- **Questions to answer**:
a – In the text below, to whom did Nick Wasicsko lose shortly before proposing to Nay?
b – Repeat the part of the text below from "The problem, Doreen" up to and including "committed or insistent.", word for word.

** Opening Text block **

The problem, Doreen learned, was that there were more public-housing sites for senior citizens (seven) than there were public-housing sites for families (five). The size of the site did not affect the number of delegates to the council, so the senior citizens, most of whom were white, had a de facto majority of 21 to 15. Add to that the fact that the senior citizens, with more extra time, perhaps, or more interest, were more vocal and involved, while the family housing delegates tended to be less committed or insistent.
READY could not change the number of delegates, but it could change the clout of those delegates by selecting and training candidates to the council. Which is why Doreen carefully read, then reread, the letter. For months, Sadie had been telling her that she was “ready to fly,” to become a leader in her chosen home. Doreen inhaled the praise like a new kind of drug, but away from Sadie she had her doubts.
That night, Sheila came to visit Doreen, armed to persuade.
“You give me all that talk about being independent and being in charge,” she said, holding the self-nomination form out toward her sister. “Here. Be in charge.”
Doreen waited several days before signing her name. Even after she dropped the paper in the designated box at the Municipal Housing office, she was not certain that this was an election she wanted to win.
Every major turn in Nick Wasicsko’s adult life had been linked in time with politics. He lost his father to leukemia shortly before he was first elected to the City Council. He was sworn in as a lawyer during his first campaign for mayor. He met Nay Noe because he ran for mayor, and he fell in love with her during the months of political siege. He bought his first house as he fought to remain the mayor, and he proposed to Nay in that house shortly after his losing to Hank Spallone. Even his proposal carried political overtones. “You’re the only one who’s really stood by me,” he said.
In keeping with that life pattern, politics was everywhere in the spring of 1991 as the preparations for his wedding melded with preparations for his possible run for City Hall. He was certain that he wanted to marry Nay. He was less certain about whether he wanted to enter the race for mayor. To do so would mean a tough primary against Terence M. Zaleski, a Democratic state assembly-man with much the same constituency as Nick, but none of the historical baggage. If he lost the primary to Zaleski, or to the other Democratic candidate, restaurateur James J. Mannion, would that seal his political fate? Would two losses complete the agonizing transformation from twenty-eight-year-old prodigy to thirty-two-year-old has-been?

** Closing Text block **
** Opening Source data block **

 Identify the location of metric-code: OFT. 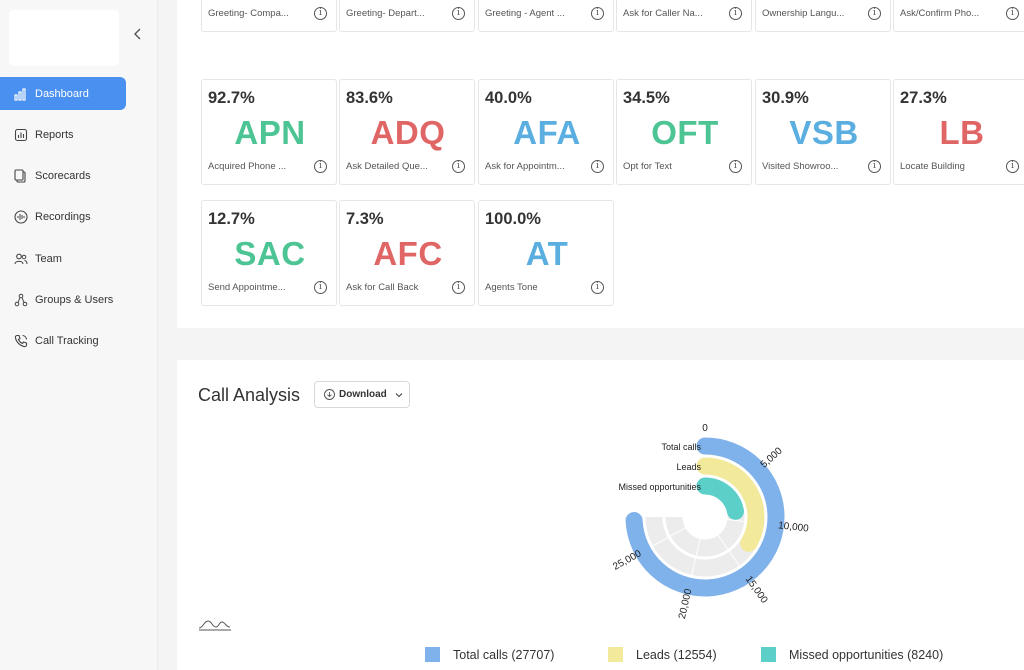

** Closing Source data block **

- **Solutions**:
a – Hank Spallone

b –
The problem, Doreen learned, was that there were more public-housing sites for senior citizens (seven) than there were public-housing sites for families (five). The size of the site did not affect the number of delegates to the council, so the senior citizens, most of whom were white, had a de facto majority of 21 to 15. Add to that the fact that the senior citizens, with more extra time, perhaps, or more interest, were more vocal and involved, while the family housing delegates tended to be less committed or insistent.